**Description of the task**
Nothing but the line with "This screenshot has height=718, width=1568." and the lines after it, through the end of the records below, is to be repeated, exactly as it is.

**Records for the exercise**
★ ★ ★ ★ ★ ★ ★

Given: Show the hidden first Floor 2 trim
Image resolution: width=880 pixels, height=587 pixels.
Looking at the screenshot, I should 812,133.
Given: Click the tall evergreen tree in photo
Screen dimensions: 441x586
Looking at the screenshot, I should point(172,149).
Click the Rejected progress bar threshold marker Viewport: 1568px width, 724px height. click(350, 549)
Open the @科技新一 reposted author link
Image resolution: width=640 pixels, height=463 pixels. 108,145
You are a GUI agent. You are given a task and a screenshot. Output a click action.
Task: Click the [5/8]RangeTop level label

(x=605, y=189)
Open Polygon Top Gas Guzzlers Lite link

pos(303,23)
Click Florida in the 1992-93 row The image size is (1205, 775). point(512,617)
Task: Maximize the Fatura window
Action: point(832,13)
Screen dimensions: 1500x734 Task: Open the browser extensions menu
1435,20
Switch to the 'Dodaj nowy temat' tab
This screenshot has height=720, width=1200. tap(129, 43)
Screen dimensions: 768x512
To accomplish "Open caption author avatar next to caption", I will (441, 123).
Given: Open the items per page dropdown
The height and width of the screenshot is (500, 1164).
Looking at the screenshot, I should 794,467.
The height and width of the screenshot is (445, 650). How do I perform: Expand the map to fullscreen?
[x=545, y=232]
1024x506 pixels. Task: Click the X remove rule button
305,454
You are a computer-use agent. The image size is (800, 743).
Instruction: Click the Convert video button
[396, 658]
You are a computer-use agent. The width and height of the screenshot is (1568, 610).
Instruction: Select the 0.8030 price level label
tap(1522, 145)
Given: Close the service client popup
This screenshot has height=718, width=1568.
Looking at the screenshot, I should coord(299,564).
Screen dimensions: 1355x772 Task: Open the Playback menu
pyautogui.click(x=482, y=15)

★ ★ ★ ★ ★ ★ ★

**Finished task**
This screenshot has height=718, width=1568.
Looking at the screenshot, I should coord(299,564).
Screen dimensions: 1355x772 Task: Open the Playback menu
pyautogui.click(x=482, y=15)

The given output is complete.